You could, I suppose, interpret the bits of decor that Picasso incorporated into his canvases as ruins, but that would be wrongheaded. These are ebullient works that celebrate ordinary comforts, not manifestos or laments. Unlike the pioneering cubist works, they are relaxed and a bit eclectic, sometimes mixing in other styles and approaches on the same canvas.

Also during this period, Picasso began to do beautiful portrait drawings in pencil, in the refined French tradition of Jean-August-Dominique Ingres, several of which are in the show. Then, after a trip to Italy, Picasso began doing works in his version of Greco-Roman traditions. After the war, he did paintings of large and sensuous, but maternal, women with grotesquely oversize hands and feet. The wall text tells us these were inspired by the works of Pierre-Auguste Renoir, though I see Michelangelo, too. These seem somehow to be figures of comfort and healing after the war.

Picasso's multiple approaches—some of which were backward-looking—worried modernists who believed art must always progress. They feared Picasso was backsliding, or surrendering to the slanders against cubism. Still, he did not abandon cubism; it remained one important way in which he saw and depicted the world.
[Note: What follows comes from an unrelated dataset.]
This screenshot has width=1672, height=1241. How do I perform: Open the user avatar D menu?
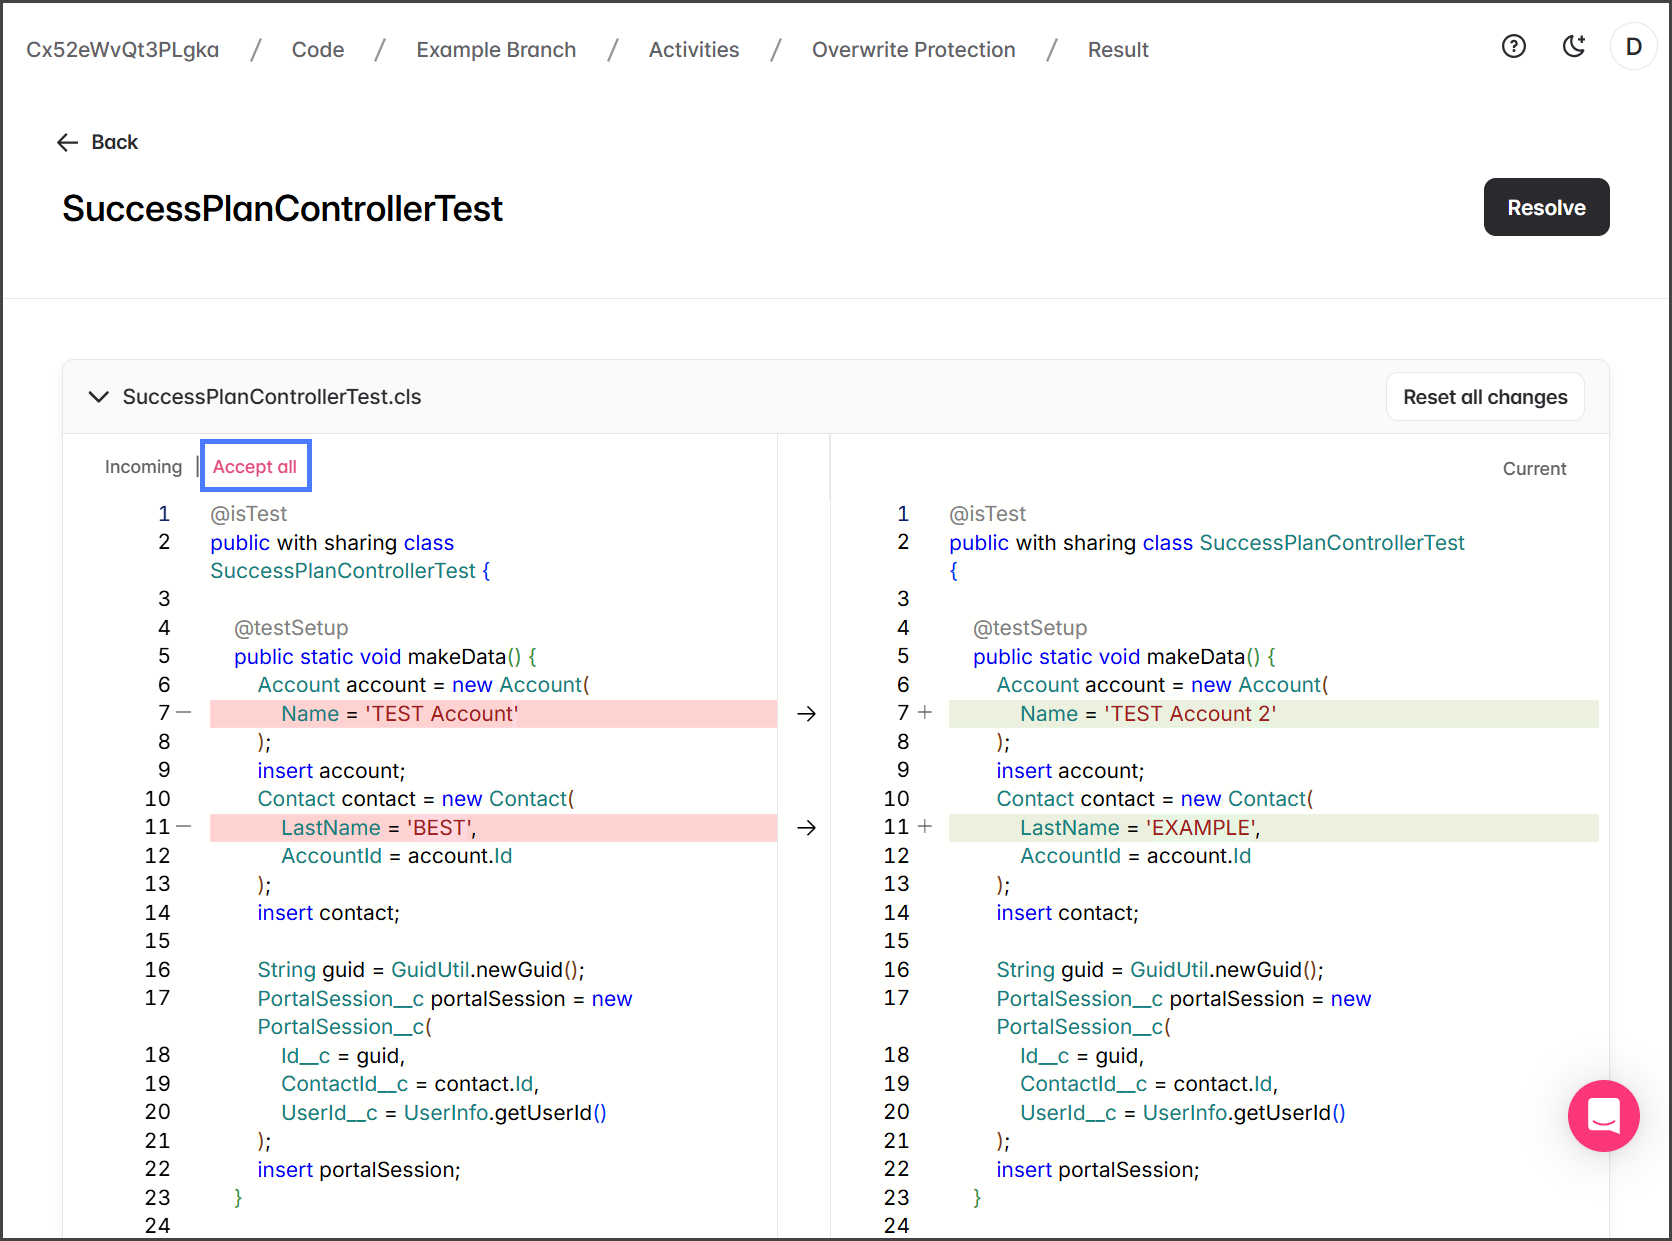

This was also the moment when Picasso became involved with ballet, working closely with dancer-choreographer Léonide Massine, composer Erik Satie, and poet-artist Jean Cocteau on the 1917 ballet Parade.

Picasso created three oversize works of ambulatory sculpture: a Frenchman with a massive pipe stuck in his mouth and a walking staff like a large match, an American with a skyscraper growing out of his shoulder, and a horse that is a comic predecessor of the one in Picasso's great antiwar painting, Guernica (1937).

There are reproductions of these in the show, along with the sole surviving original costume, the one Massine wore in his role as the Chinese conjurer. It includes a wonderful hat, shaped a bit like a flame but mostly black. There are also some great documentary photographs, including one showing Picasso and his assistants stopping for a break, sprawled across the vast curtain they are painting.

Parade was the reason for Picasso's sojourn in Italy, and it was also where he met his future wife, ballerina Olga Khokhlova, of which there are several portraits in the show. They are stylistically varied, but none is the kind of cubist portrait we see earlier of a lover's body reduced to squares, triangles, and semicircles.

Picasso seems, overall, to have come through the war with little personal or professional loss. We don't really know, though, whether his art was shaped by the war, and if so, how. What this exhibition shows us is the artist finding ever more ways to be Picasso.